* 課題 A
初期化リストについての提示文のうち、「C++では、コンストラクター」から「例えば、次のような処理を考える。」までを、一字も変えずに書き出してください。
◆ ◆ ◆
初期化リスト

読み:しょきかリスト
品詞:名詞

C++で、クラスメンバー変数を初期化する機能。

目次

classの定義で : で区切ると継承の設定となり基底クラスを記述できるが、class定義の中にあるコンストラクタープロトタイプ宣言または定義での引数リストの後を : で区切ると初期化リストとなる。

C++では、コンストラクターでの処理効率を上げるため、メンバー変数の初期化はコンストラクター内の処理ではなく、初期化リストを利用することが推奨されている。

また、初期化リストではメンバー変数の初期化だけでなく、基底クラスの初期化も可能である。

コンストラクターでの初期化

なぜコンストラクターでの初期化が良くないかというと、C++の特徴から、余計な処理が発生してしまうためである。

例えば、次のような処理を考える。

class Dessert {
    std::string name;
public:
    Dessert(const std::string &Name) { name = Name; }
};

少なくとも正常動作はするため一見問題はないように思われるが、このコードは冗長である。なぜなら、次のように動作するためである。
◆ ◆ ◆
* 課題 B
下の記録をすべて、「Instruction」を「Command」に置き換え、ほかはそのままにしてもう一度書いてください。画像は答えに入れないでください。
◆ ◆ ◆
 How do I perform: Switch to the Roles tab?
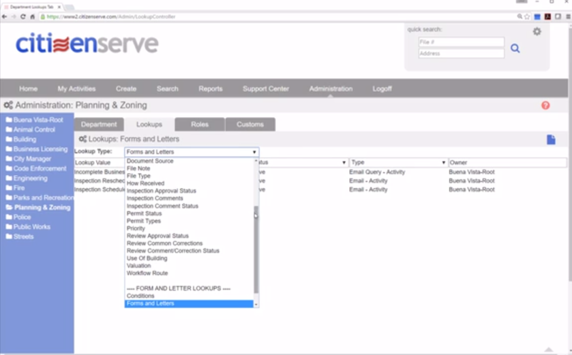point(199,124)
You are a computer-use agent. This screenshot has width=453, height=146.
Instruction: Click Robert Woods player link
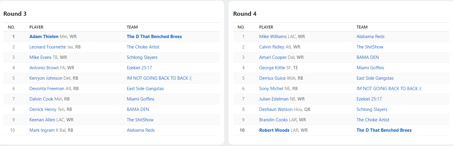tap(274, 130)
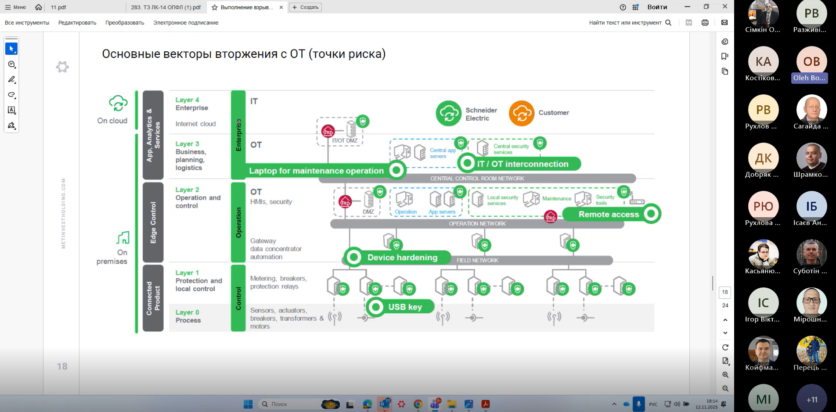This screenshot has width=836, height=412.
Task: Toggle the microphone in taskbar tray
Action: click(x=638, y=404)
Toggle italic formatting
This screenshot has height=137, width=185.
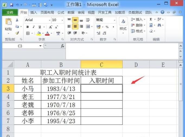[x=34, y=27]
◆ ◆ ◆
* 解答例 A
C++では、コンストラクターでの処理効率を上げるため、メンバー変数の初期化はコンストラクター内の処理ではなく、初期化リストを利用することが推奨されている。

また、初期化リストではメンバー変数の初期化だけでなく、基底クラスの初期化も可能である。

コンストラクターでの初期化

なぜコンストラクターでの初期化が良くないかというと、C++の特徴から、余計な処理が発生してしまうためである。

例えば、次のような処理を考える。

* 解答例 B
 How do I perform: Switch to the Roles tab?
point(199,124)
You are a computer-use agent. This screenshot has width=453, height=146.
Command: Click Robert Woods player link
tap(274, 130)
This screenshot has width=836, height=412.
Task: Toggle the microphone in taskbar tray
Action: click(x=638, y=404)
Toggle italic formatting
This screenshot has height=137, width=185.
[x=34, y=27]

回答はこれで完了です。